■ **Source document**:
###
At the time of writing, the Scottish environment agency SEPA had issued 15 flood warnings and 14 alerts in place across much of the west of Scotland, Tayside, Fife and Aberdeenshire. SEPA urged public to remain vigilant, especially around coastal areas. The warnings follow some flooding that struck in the Scottish Western Isles. Again a combination of strong winds and high tides was the main cause of flooding. The town of Stornoway on Lewis in the Outer Hebrides. Elsewhere in Scotland, roads have been flooded in Dumfries and Galloway, causing traffic disruptions.



Somerset suffered yet further flooding over the weekend after the River Parrett burst its banks at Burrowbridge due to the high tide. Currently the Environment Agency are running pumps 24 hours a day to drain water from the Somerset Levels.

The situation there is now so dire that armed forces personnel are on stand-by to help villages in Somerset cut off by the floods.

Parts of Somerset, especially the Somerset Levels, have been submerged since early January, some in fact since December last year. To get an idea of how widsepread and severe the flooding has been there, see the video clip below.
###
■ **Data block**:
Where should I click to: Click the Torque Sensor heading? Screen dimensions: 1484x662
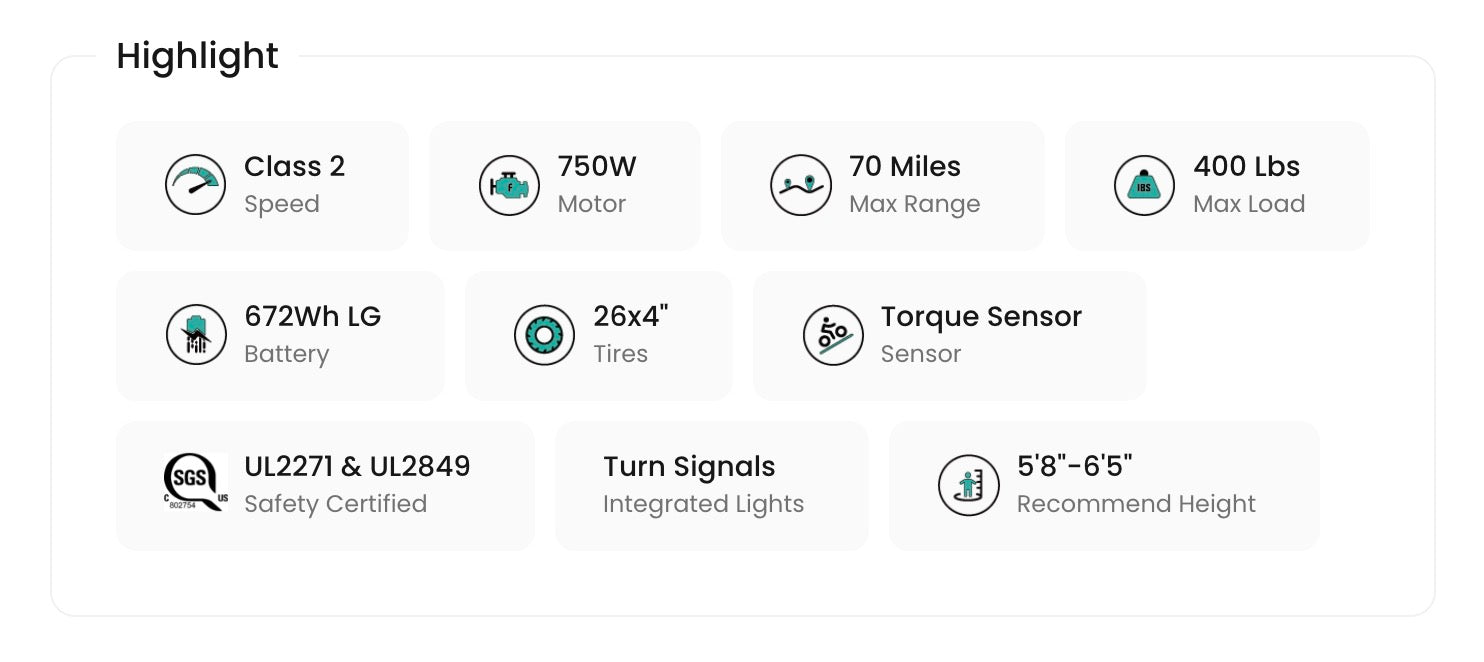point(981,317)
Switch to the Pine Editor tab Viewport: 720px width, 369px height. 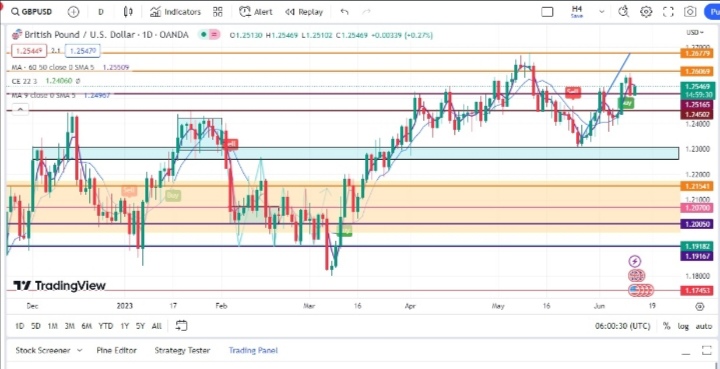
###
■ **Goal**:
Pick up the report on flooding in Scotland and Somerset after its final sentence and keep it going.

■ **Result of the task**:
In Surrey, the River Mole once again burst its banks – this is the third time in five weeks leaving the centre of Leatherhead under water. The Mole also broke its banks at Cobham, Stoke D’Abernon and Mickleham.

Cumbria’s west coast suffered from tidal floods which have left huge amounts of debris in their wake. Roads were blocked and emergency and maintenance services worked to clear the debris. At the time of writing, the Dubmill Point to Silloth road is still closed due to concerns about structural damage.

Heavy rain over the weekend had increased levels and flow of the River Severn in Worcester. One man had to be rescued from the river after he had fallen in.

Heavy rain in Botley resulted in a landslide that blocked a railway line between Fareham and Eastleigh. Train services have been suspended at least until Wednesday.

Torrential downpours and almost continuous rainfall on waterlogged ground is leading to extensive flooding across the Shropshire plain. Roads, footpaths and fields were under water in the area.

West Kent suffered more flooding over the weekend after heavy rain. Tenterden was the worst affected area.

Epping Forest, an area just to the north east of London, suffered from severe flooding, leaving many vehicles trapped on Saturday 1 February 2014.
The town of Ongar also suffered some flooding, leaving some roads blocked. Levels on the upper River Roding are rising rapidly after the heavy rainfall over the weekend.

Coastal areas of Cornwall have suffered flooding as a result of high tides, huge waves and strong winds. Looe, Tresillian and Penryn have all been flooded.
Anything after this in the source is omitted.